Voxtral: Open Source AI Audio Model—Capabilities, Features, and How to Access

Mistral AI has just released Voxtral, an open-source audio AI model designed to power businesses in transcription, comprehension, summarization, and voice-driven command execution.

Launched on July 15, 2025, Voxtral comes in two configurations: Voxtral Small, featuring 24 billion parameters for cloud-scale applications, and Voxtral Mini, with 3 billion parameters for on-device and edge deployments.

Both variants handle a 32k-token context window, allowing for transcription that spans up to 30 minutes and comprehension tasks that can run for 40 minutes.

Built atop Mistral’s Small 3.1 language model, Voxtral integrates Q&A, multilingual summarization, support for languages like English, Hindi, French, Spanish, and more, and direct function binding to spoken input.

It is released under the Apache 2.0 license; users can download the model from Hugging Face or query it through Mistral’s API, with pricing that starts at $0.001 per minute, less than half the cost of comparable proprietary solutions.

What Is Voxtral AI?

Voxtral AI is an open-source audio intelligence model released by Mistral AI on July 15, 2025. It offers two versions: Voxtral Small, with 24 billion parameters, designed for production-level tasks, and Voxtral Mini, with 3 billion parameters, suitable for edge or local environments.

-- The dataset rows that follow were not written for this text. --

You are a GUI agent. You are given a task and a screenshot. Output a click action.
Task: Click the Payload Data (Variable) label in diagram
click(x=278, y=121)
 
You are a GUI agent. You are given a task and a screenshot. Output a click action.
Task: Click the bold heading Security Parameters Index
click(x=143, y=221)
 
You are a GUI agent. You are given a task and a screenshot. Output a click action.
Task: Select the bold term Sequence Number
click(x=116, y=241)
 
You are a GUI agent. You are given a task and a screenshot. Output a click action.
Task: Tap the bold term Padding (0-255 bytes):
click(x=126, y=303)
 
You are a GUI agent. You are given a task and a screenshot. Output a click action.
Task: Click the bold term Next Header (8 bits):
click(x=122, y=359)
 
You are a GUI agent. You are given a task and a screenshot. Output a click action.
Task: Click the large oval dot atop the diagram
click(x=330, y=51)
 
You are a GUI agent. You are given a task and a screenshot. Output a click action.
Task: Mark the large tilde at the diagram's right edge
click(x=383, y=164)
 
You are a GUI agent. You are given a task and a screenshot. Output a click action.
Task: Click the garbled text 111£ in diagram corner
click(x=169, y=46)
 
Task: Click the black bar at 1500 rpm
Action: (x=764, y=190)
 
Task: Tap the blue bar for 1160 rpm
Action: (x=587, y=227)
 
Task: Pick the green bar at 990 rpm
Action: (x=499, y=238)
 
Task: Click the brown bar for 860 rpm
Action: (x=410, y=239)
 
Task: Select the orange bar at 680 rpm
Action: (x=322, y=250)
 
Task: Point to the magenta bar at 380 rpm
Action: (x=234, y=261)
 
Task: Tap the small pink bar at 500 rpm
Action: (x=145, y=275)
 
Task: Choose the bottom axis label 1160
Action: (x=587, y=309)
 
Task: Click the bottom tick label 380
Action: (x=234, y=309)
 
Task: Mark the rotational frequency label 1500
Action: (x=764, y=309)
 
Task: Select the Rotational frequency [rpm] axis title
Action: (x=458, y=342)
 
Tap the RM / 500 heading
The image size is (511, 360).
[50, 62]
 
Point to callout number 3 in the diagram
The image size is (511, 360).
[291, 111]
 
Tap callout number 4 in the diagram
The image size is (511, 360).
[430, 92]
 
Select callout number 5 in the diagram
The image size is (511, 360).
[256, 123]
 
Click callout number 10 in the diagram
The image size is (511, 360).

Both are based on the Mistral Small 3.1 LLM, combining speech processing with deep text understanding. Voxtral can handle 30 minutes of audio transcription or 40 minutes for comprehension, using a large 32K token context window.

It supports multiple languages, automatic language detection, Q&A, summarization, and even function calling directly from speech.

How Voxtral Works: Core Technology and Features

Voxtral uses a unique architecture that merges an audio encoder with a language model decoder. It reads speech using an audio encoder and adapter, transforming it into a textual representation. Then Mistral Small 3.1 processes that text to understand context, answer questions, summarise, or trigger commands.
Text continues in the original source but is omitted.